### Exercise:
Answer these questions using the forum thread on film color grading.
(a) Which film does sosuke say used too much blue?
(b) What is the title of the video that steve94103 recommends?
(c) What color does Breakthrough assign to most scenes in Full Metal Jacket?

Kinda like Instagram filters, which I admittedly used to oppose, but for
Instagram's purpose, which isn't vying for National Geographic awards, they
work well.

------
sosuke
I enjoyed Dead Silence, but some of the blue they do was overkill. For
example:
[http://static.yts.re/attachments/Dead_Silence_2007/Screensho...](http://static.yts.re/attachments/Dead_Silence_2007/Screenshot_006_large.png)

I hope we get a more natural dynamic range of color in the future.

------
steve94103
There's a really good video that illustrates & describes this effect. It's
targeted towards users of the color grading tools, but it's an interesting
watch nonetheless.

The Summer Blockbuster Colour Grading Tutorial:
[https://vimeo.com/65617394](https://vimeo.com/65617394)

------
Breakthrough
Full Metal Jacket had it's moments of blue and orange, but I'd classify most
scenes in the film as 'green'. Then again, Kubrick was known to be obsessive
in regards to attention to detail, especially when it came to lighting and
colour reproduction.

### Dataset section:
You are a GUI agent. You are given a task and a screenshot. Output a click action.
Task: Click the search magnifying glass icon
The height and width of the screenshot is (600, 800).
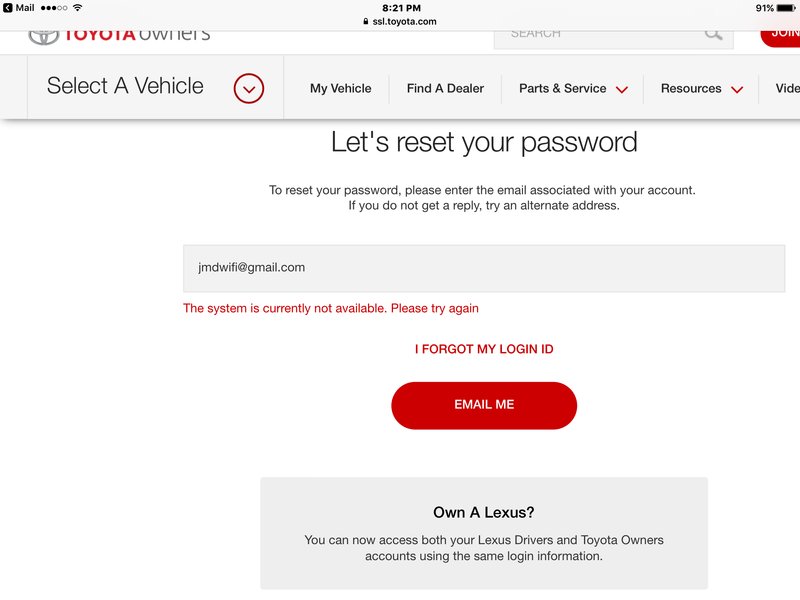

### Response:
(a) Dead Silence
(b) The Summer Blockbuster Colour Grading Tutorial
(c) Green